Музыка нас связала... - Сергей Линник
***
Помощь пришла относительно скоро. Часа через два, в течение которых я лупил по двери сначала ногами, а потом обломком доски. Жаль, мысли в моей голове появляются редко, а то сразу сообразил бы, что от кроссовок звук глухой, и к тому мне попалась не самовосстанавливающаяся модель.
— И чего шумим? — раздался чей-то сиплый баритон вскоре после очередного сеанса стука в дверь. — Кто там?
— Откройте, пожалуйста, — попросил я в меру сил уверенно и вежливо. — Я в сарае из погреба сюда провалился, а там внутри стеллаж упал, назад лезть боюсь.
— Чей сарай? — продолжил допрос обладатель баритона, не торопясь выпускать меня на волю.
— Евгении Максимовны.
— Женьки, что ли? Из четвертой квартиры?
— Да, я племянник ее.
— Чтой-то сдается мне, ты брешешь. Всех племяшей ее знаю — Дашку, Сашку и Лёньку. Твой голос на мамин совсем не похож, — фальшиво и издевательски пропел мой потенциальный спаситель. — Вызову-ка я ментов, пусть они разбираются.

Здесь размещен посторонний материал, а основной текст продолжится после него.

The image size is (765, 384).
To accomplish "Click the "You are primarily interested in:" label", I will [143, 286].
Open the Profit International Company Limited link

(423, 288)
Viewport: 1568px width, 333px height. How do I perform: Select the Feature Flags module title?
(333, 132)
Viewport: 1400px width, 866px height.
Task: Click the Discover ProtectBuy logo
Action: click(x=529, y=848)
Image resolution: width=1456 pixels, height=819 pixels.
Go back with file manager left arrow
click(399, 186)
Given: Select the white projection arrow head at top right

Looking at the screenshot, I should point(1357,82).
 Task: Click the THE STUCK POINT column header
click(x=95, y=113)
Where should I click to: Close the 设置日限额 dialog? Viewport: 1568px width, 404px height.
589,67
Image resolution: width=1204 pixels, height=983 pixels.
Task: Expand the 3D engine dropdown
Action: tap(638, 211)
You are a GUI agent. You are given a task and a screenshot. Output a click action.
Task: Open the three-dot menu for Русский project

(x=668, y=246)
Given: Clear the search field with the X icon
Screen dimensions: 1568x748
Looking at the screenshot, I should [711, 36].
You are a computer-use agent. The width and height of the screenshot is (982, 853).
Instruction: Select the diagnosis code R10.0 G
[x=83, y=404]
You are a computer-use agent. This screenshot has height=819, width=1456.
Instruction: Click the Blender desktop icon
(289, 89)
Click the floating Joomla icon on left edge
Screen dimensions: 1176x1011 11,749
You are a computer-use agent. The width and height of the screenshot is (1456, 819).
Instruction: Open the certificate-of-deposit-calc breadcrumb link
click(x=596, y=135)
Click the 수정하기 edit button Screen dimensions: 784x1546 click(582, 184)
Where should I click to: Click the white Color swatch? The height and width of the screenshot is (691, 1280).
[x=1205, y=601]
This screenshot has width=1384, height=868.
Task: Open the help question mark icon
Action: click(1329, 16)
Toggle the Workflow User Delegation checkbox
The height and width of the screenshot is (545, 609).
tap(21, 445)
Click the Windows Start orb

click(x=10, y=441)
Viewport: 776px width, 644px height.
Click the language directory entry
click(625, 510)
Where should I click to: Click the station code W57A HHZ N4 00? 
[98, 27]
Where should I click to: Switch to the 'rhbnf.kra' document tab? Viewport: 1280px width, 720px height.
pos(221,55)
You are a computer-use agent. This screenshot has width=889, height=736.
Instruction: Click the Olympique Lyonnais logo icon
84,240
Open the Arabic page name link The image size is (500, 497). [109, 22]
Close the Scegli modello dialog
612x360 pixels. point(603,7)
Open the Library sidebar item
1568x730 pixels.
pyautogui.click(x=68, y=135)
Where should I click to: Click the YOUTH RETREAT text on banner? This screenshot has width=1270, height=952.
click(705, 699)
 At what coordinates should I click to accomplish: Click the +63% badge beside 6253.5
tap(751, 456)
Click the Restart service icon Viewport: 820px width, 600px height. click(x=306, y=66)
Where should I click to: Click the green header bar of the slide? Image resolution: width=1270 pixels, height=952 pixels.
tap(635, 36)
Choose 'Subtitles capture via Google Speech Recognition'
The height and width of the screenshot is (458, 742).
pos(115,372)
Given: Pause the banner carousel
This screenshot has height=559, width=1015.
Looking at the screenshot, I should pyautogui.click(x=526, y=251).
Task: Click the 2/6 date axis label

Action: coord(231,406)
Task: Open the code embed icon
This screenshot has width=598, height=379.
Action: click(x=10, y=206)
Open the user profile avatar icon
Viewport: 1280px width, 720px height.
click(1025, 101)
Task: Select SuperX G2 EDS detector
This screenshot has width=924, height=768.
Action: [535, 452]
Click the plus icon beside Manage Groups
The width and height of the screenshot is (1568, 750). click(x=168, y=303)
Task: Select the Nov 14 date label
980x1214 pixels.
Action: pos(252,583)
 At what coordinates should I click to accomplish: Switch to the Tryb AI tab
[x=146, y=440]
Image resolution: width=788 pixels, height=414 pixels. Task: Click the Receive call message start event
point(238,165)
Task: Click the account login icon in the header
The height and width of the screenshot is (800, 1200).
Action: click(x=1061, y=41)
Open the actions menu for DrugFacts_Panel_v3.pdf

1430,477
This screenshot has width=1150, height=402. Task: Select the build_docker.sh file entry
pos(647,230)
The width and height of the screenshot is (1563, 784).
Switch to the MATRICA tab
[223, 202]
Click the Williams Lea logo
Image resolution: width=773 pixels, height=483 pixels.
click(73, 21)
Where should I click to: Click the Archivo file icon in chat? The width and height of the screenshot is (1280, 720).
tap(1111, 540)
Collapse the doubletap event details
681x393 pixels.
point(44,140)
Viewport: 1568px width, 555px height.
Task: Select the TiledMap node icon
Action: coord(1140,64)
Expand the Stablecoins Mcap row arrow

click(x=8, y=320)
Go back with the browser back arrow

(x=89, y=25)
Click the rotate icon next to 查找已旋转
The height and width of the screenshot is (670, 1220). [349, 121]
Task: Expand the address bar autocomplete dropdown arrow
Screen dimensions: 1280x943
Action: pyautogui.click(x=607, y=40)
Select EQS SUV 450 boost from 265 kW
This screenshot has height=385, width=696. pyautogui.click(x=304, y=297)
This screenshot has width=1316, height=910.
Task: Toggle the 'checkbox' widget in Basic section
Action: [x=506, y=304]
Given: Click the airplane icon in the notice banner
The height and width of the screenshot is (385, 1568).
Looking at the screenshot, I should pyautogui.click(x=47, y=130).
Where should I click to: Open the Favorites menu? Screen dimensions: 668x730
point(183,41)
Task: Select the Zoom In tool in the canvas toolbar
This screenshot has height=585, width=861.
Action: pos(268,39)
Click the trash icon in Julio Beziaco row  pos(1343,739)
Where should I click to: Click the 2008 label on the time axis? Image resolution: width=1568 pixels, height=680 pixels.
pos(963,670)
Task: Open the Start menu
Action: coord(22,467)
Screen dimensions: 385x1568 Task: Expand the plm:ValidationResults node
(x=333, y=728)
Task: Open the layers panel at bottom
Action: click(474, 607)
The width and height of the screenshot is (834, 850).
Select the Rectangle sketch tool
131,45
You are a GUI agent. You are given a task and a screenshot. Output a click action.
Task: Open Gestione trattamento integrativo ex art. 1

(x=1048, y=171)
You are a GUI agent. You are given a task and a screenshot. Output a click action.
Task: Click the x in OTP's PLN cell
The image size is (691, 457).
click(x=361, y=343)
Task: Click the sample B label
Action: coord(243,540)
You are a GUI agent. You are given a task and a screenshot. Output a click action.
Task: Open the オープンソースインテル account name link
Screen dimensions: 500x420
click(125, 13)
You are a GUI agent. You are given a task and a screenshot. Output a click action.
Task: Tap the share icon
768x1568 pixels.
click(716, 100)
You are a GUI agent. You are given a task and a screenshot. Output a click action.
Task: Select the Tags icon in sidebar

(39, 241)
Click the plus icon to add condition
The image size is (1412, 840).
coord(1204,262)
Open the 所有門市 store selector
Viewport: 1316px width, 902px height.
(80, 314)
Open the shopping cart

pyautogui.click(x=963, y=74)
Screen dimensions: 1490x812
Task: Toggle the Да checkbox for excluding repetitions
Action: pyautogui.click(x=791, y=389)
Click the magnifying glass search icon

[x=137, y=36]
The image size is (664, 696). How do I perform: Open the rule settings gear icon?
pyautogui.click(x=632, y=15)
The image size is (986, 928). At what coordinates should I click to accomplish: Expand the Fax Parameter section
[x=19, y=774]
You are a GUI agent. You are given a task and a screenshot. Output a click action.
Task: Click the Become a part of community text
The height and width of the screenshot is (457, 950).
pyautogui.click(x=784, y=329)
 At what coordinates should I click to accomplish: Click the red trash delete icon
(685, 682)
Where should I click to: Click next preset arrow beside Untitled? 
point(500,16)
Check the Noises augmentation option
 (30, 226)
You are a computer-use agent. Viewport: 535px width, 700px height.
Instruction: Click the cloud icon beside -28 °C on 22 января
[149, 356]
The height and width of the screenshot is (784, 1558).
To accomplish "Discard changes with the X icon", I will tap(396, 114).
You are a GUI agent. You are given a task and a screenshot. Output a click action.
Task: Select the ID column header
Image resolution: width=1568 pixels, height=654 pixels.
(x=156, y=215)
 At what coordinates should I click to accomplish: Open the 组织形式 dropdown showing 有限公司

— И что бы я украл в том сарае? Обломки раскладушки? Или банку варенья тридцатилетней давности? Да и у вас здесь особо не поживишься. А с милицией придется время терять, ждать, пока протокол составят, в отделение потащат. А меня выпустят, потому что документы лежат у тетки в квартире. Зато вам от моей свободы прямая выгода. Благодарность с закуской.
— Ладно, жди.
Неужели голос разума в кои-то веки победил? Или местный сторож позарился на обещанный гонорар за освобождение? Нет, это дело святое, вот доберусь до куртки, сбегаю в магаз, и принесу бакшиш, что скажет, мне нетрудно.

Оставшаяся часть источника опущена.